SECTION 13. Remote Communication. If authorized by the Board of Directors in its sole discretion, and subject to such guidelines and procedures as the Board of Directors may adopt, stockholders and proxyholders not physically present at a meeting of stockholders may, by means of remote communication:
(a) participate in a meeting of stockholders; and
(b) be deemed present in person and vote at a meeting of stockholders whether such meeting is to be held at a designated place or solely by means of remote communication; provided that:
(i) the Corporation shall implement reasonable measures to verify that each person deemed present and permitted to vote at the meeting by means of remote communication is a stockholder or proxyholder;
(ii) the Corporation shall implement reasonable measures to provide such stockholders and proxyholders a reasonable opportunity to participate in the meeting and to vote on matters submitted to the stockholders, including an opportunity to read or hear the proceedings of the meeting substantially concurrently with such proceedings; and
(iii) if any stockholder or proxyholder votes or takes other action at the meeting by means of remote communication, a record of such vote or other action shall be maintained by the Corporation.
ARTICLE III
Board of Directors
SECTION 1. General Powers. Except as otherwise provided by the Delaware General Corporation Law or the Certificate of Incorporation, the business and affairs of the Corporation shall be managed by or under the direction of the Board of Directors.
SECTION 2. Number, Qualifications, Election and Term of Office.
(a) The number of directors that shall constitute the entire Board of Directors of this Corporation shall consist of a number within the limits set forth in Article TWELFTH of the Corporation’s Certificate of Incorporation (not less than three (3) nor more than nine (9) persons). The exact number of directors shall be fixed, within the forgoing limitations, by the vote of a majority of the entire Board of Directors. The exact number of directors constituting the entire Board of Directors is presently fixed at five (5). Directors need not be stockholders. Except as otherwise provided by statute or this Corporation’s Certificate of Incorporation or these Bylaws, the directors shall be elected at the annual meeting of stockholders. Each director shall hold office until his successor shall have been elected and qualified, or until his death, or until he shall have resigned, or have been removed, as hereinafter provided in these Bylaws.
(b) Beginning at the Annual Meeting of stockholders in 2006, directors shall be elected by a plurality of votes of the shares that are represented in person or by proxy at the Annual Meeting of stockholders in each year and that are entitled to vote on the election of directors. Elected directors shall hold office until the next annual meeting and until their successors shall be duly elected and qualified, provided that directors in office prior to the 2006 Annual meeting shall continue in office until the expiration of the terms to which they were originally elected.
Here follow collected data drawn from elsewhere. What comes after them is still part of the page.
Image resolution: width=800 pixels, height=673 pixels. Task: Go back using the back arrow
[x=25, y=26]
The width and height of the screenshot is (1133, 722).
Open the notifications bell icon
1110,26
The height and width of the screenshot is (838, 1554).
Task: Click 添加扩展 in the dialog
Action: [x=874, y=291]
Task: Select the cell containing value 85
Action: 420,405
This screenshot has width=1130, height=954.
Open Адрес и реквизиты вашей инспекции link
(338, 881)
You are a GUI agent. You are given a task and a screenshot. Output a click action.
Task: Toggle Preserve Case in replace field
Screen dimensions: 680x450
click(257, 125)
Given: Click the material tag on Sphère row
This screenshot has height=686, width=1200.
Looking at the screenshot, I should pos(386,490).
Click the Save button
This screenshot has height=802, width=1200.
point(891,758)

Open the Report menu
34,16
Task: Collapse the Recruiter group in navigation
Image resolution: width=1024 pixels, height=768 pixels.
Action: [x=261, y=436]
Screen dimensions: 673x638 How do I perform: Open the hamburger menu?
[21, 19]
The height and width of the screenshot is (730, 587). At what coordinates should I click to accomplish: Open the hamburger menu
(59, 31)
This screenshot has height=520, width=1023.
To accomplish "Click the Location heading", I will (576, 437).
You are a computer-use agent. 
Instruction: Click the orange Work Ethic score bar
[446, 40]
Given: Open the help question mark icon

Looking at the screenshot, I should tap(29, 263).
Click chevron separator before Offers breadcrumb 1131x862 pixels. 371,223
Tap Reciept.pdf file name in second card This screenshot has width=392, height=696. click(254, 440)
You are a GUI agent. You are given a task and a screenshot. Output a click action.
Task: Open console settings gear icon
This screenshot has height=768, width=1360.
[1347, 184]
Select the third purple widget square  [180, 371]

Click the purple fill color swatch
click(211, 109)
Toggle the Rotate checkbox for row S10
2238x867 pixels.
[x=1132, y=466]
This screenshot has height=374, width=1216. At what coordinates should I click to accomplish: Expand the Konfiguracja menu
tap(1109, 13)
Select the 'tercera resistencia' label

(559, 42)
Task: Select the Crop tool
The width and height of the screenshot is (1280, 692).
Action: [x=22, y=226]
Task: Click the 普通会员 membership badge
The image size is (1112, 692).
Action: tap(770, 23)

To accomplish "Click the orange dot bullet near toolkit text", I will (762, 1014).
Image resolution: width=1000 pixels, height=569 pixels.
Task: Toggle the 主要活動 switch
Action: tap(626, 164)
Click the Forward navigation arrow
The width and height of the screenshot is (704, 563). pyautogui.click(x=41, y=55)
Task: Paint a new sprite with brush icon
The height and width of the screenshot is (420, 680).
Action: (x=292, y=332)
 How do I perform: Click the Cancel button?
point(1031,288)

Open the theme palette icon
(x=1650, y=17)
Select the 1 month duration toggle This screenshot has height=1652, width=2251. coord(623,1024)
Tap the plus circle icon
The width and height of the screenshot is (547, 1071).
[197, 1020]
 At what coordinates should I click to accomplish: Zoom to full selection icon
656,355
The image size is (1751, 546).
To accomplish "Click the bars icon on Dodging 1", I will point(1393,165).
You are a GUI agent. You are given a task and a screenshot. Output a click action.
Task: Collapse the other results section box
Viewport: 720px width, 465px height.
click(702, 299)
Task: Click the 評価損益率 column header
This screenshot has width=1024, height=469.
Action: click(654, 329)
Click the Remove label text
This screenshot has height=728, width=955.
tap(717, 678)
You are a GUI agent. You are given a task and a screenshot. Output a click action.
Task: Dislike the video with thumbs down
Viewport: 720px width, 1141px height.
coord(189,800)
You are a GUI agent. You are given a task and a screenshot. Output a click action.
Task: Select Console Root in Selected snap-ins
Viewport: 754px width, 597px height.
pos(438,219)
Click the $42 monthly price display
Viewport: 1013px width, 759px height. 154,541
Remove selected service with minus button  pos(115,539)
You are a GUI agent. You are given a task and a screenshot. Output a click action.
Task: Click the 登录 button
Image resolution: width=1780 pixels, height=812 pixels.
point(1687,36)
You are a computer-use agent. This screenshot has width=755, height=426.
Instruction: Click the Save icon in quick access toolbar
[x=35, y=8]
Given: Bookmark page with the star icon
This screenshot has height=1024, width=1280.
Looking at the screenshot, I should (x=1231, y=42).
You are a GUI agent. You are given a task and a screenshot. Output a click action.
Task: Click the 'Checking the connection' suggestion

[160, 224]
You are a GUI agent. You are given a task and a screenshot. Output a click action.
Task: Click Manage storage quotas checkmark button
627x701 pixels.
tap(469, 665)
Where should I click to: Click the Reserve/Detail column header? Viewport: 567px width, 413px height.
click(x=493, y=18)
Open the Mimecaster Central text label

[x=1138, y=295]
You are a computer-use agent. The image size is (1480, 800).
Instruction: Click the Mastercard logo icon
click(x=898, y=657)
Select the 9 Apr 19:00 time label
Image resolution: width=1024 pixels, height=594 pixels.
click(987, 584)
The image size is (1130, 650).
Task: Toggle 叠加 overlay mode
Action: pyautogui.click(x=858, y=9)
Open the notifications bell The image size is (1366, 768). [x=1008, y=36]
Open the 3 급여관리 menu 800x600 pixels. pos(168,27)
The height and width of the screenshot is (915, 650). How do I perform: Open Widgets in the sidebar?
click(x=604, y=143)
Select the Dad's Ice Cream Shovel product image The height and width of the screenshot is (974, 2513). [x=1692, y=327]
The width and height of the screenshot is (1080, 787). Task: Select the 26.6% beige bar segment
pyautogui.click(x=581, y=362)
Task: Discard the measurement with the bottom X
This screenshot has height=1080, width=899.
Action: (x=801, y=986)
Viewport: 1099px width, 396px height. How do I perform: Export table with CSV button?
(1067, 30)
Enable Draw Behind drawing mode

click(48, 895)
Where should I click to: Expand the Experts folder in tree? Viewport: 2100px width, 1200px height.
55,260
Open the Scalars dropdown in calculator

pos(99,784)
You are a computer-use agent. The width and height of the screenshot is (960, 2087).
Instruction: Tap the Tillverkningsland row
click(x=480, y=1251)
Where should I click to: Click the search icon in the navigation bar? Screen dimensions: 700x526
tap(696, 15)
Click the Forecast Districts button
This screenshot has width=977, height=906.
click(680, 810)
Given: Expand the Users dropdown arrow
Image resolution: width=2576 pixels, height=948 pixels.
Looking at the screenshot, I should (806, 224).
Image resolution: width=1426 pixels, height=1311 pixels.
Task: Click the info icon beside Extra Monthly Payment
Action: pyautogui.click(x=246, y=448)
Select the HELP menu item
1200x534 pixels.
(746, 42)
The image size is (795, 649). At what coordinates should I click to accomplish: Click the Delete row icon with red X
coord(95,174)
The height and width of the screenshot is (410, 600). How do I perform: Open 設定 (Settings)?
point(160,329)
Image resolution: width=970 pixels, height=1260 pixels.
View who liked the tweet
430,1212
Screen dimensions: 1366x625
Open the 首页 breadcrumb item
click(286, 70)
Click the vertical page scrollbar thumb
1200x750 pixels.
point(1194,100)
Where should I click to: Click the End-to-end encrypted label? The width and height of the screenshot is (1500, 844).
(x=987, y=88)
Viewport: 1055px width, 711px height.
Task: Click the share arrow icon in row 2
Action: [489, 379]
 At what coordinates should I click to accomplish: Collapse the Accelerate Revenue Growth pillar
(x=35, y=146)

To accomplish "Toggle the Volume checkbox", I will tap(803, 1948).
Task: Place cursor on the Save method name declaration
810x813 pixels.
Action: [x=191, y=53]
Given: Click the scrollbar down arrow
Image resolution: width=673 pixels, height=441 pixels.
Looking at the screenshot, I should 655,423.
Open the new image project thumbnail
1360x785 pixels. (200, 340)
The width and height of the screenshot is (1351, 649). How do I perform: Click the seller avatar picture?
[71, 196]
Directors need not be stockholders. If, for any cause, the Board of Directors shall not have been elected at an annual meeting, they may be elected as soon thereafter as convenient at a special meeting of the stockholders called for that purpose in the manner provided in these Bylaws.
(c) Any decrease in the number of directors constituting the Board of Directors shall be effective at the time of the next succeeding annual meeting of the stockholders unless there shall be vacancies in the board of Directors, in which case such decrease may become effective at any time prior to the next succeeding annual meeting to the extent of the number of such vacancies. No decrease in the number of directors constituting the Board of Directors shall shorten the term of any incumbent director.
SECTION 3. Place of Meeting. Meetings of the Board of Directors shall be held at such place or places, within or without the State of Delaware, as the Board of Directors may from time to time determine or as shall be specified in the notice of any such meeting.
SECTION 4. [RESERVED].
SECTION 5. [RESERVED].
SECTION 6. Annual Meeting. The Board of Directors shall meet for the purpose of organization, the election of officers and the transaction of other business as soon as practicable after each annual meeting of stockholders. Notice of the annual meeting of the Board of Directors need not be given except as otherwise required by statute or these Bylaws.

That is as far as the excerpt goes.